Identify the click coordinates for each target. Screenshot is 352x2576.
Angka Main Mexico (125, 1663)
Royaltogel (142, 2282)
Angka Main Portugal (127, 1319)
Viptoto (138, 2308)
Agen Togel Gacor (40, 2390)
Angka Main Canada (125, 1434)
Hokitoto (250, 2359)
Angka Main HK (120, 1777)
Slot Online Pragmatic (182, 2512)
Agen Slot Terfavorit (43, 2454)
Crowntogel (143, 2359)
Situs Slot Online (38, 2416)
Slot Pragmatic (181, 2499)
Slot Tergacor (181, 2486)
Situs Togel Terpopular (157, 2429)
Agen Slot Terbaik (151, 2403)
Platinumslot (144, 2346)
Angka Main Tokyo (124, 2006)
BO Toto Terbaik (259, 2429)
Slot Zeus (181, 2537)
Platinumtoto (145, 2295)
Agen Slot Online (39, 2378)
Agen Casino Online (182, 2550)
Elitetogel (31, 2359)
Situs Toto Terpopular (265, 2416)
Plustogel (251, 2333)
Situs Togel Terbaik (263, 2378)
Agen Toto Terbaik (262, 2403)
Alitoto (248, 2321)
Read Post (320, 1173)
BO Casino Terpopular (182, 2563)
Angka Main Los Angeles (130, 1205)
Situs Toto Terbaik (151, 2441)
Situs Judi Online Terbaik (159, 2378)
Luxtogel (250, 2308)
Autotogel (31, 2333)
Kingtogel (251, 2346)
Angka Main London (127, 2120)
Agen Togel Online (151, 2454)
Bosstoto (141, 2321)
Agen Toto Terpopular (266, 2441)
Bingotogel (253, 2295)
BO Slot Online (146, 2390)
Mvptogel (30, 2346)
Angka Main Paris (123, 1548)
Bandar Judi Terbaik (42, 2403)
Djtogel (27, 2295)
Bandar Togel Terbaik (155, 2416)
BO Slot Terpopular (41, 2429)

WHAT NEEDS TO BE DONE. Wherever a line of the data above contains "Pragmatic", copy that line.

SOLUTION TO THE EXERCISE.
Slot Online Pragmatic (182, 2512)
Slot Pragmatic (181, 2499)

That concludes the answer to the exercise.